Speaker
Description
Background: tumours deriving from cell types expressing somatostatin receptors may be imaged by somatostatin receptor scintigraphy. The most common radiotracer to bind to octreotide is 111 In which is not produced in our country, as well as in other Latin American countries, the cost is very high and the availability of this tracer is rare, and also, its half life is very long, we have stated labeling Octreotide with Tc99m, Which is a more available, cheaper and its short half-life let us work easily. The basic mechanism is the union to receptors SST 2 and 5, is conserved. We have 27 cases studied during 4 years with this method, and the objective of this work is to share the results of our experience. We had cases of carcinoid small bowel tumor, ileocecal carcinoid tumor, stage IV paranglioma, Meckel type carcinoid tumor, pulmonary carcinoid tumor and septal appendectomy, carcinoid tumor of the cecum and terminal ileum, insular and trabecular carcinoid ovarian tumor and thymoma.
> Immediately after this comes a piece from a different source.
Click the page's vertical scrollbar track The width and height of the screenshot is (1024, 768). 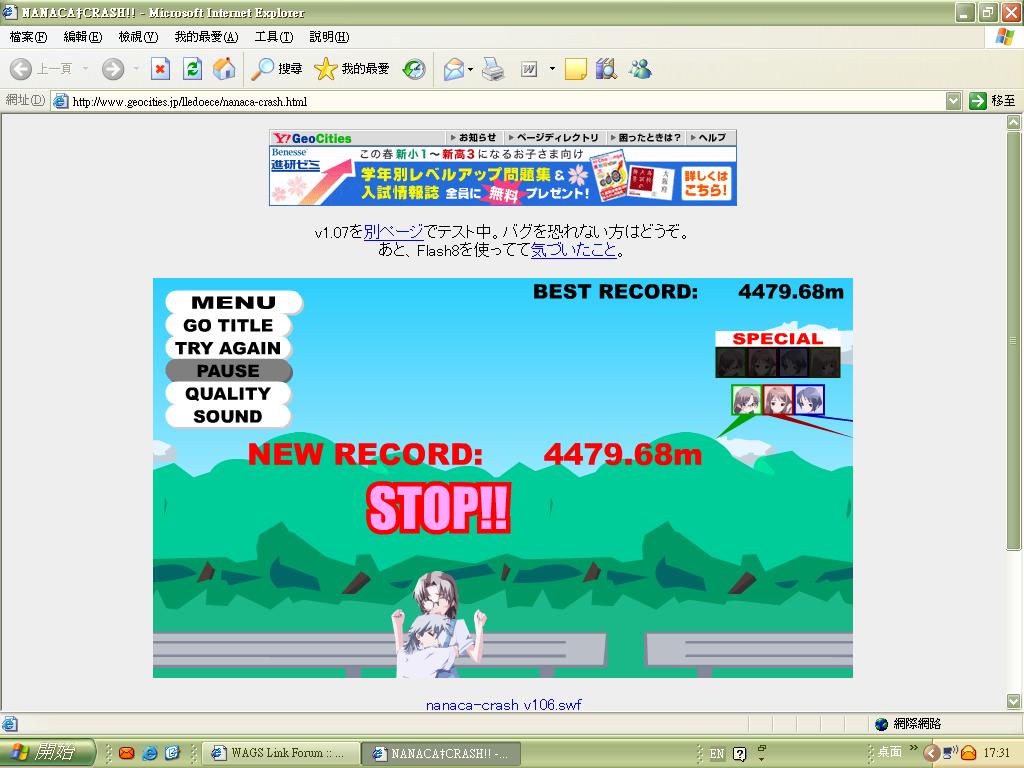[1014, 620]
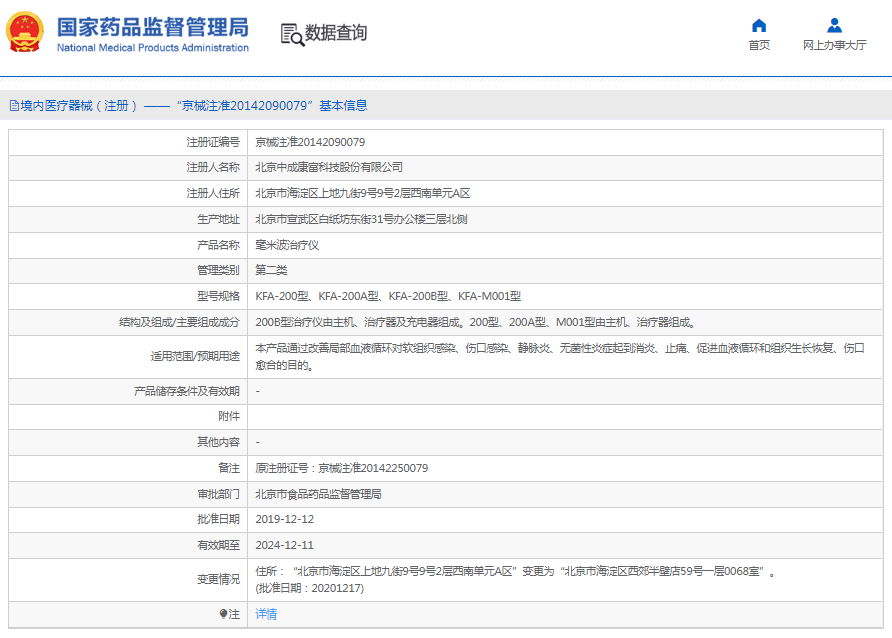The width and height of the screenshot is (892, 638).
Task: Click the model spec text starting KFA-200型
Action: click(x=388, y=296)
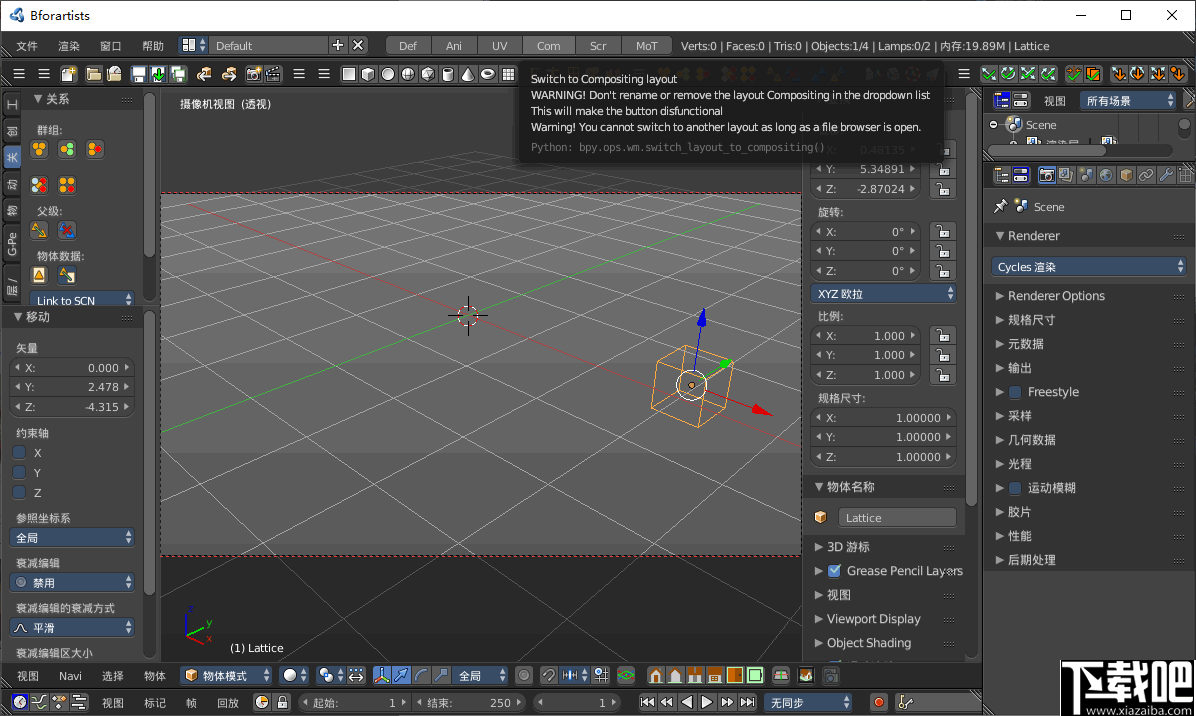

Methodology: we analyzed 27 cases during January 2014 until March 2019 with Tc99m Octhreotide. The dose administered was 30 mCi, three hours after the injection, we made whole body images, SPECT the thorax and abdomen. After 20 hours we performed a second round of images with a single-headed GE Gamma Camera. Of the 27 cases studied, we ruled out 5 cases because we could not do the correct follow- up. We divided the results into 18 positives and 4 negatives for the studies of neuroendocrine tumors. We correlated our results with the biopsy, when possible (21 cases studied) and the clinical follow-up of 5 cases (especially in the negative studies for active neuroendocrine tumors).
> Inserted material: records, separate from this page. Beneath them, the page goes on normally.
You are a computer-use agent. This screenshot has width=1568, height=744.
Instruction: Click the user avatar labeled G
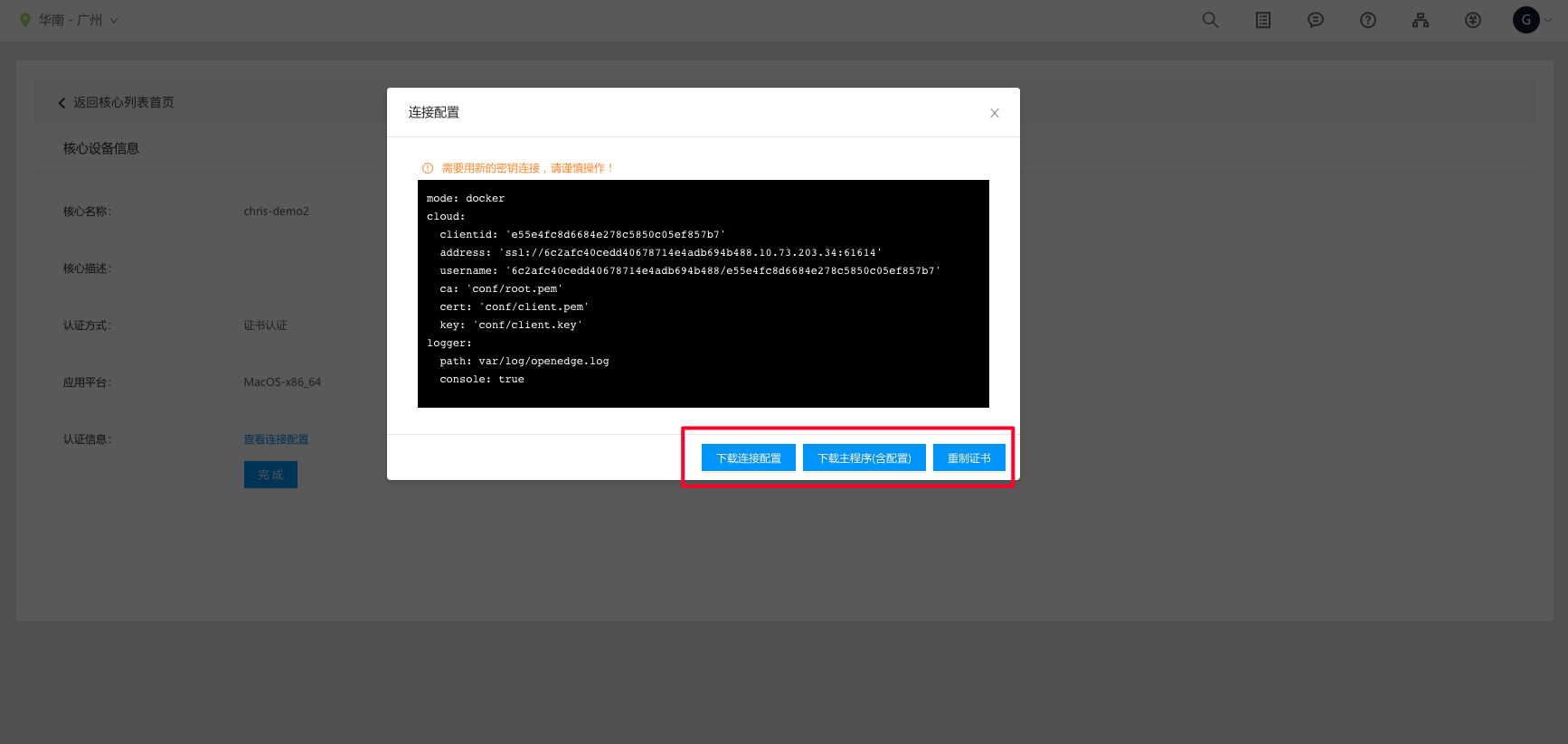click(x=1526, y=20)
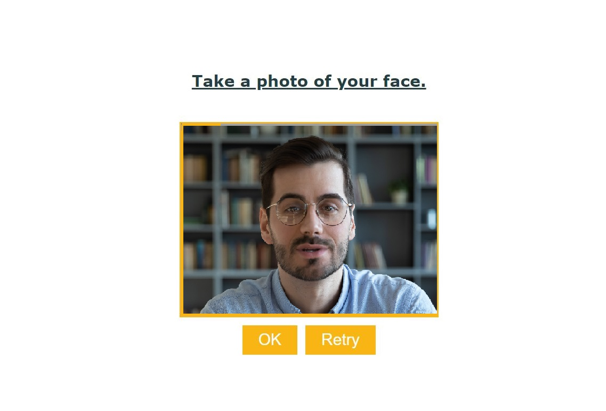Image resolution: width=606 pixels, height=411 pixels.
Task: Click the captured webcam photo preview
Action: pos(310,220)
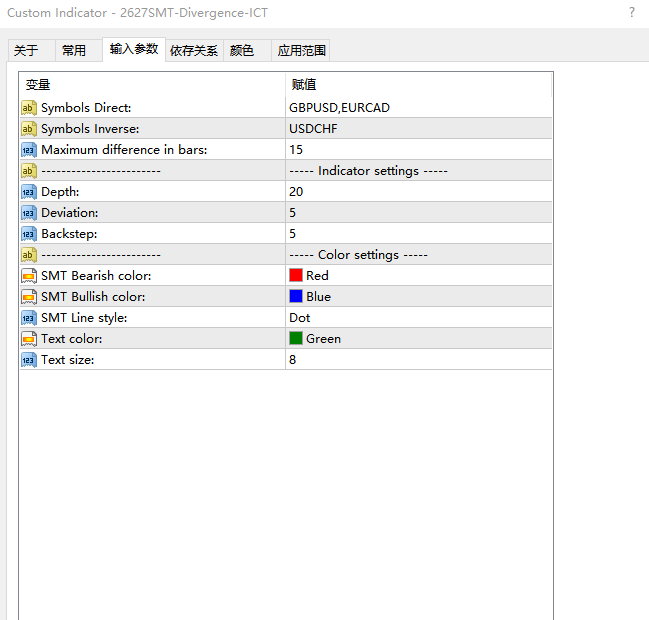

Results and discussion: of the 4 negative scintigraphy, 2 were negative at the close of this study. Of the 18 positive cases, 18 were confirmed by biopsy and follow-up and 1 patient died of this disease or it’ s complications. These results show 18 true positives, 2 true negatives, with a method that shows a sensitivity of 94.5% and a specificity of 100%.
Conclusion: Tc-99m Octreotide appears to be cheaper, more available, with less radiation dose for patients, performed during a day and more easily performed (with low energy and high-resolution collimator) as an alternative to 111 In octreotide scintigraphy. With a very good sensitivity and specificity.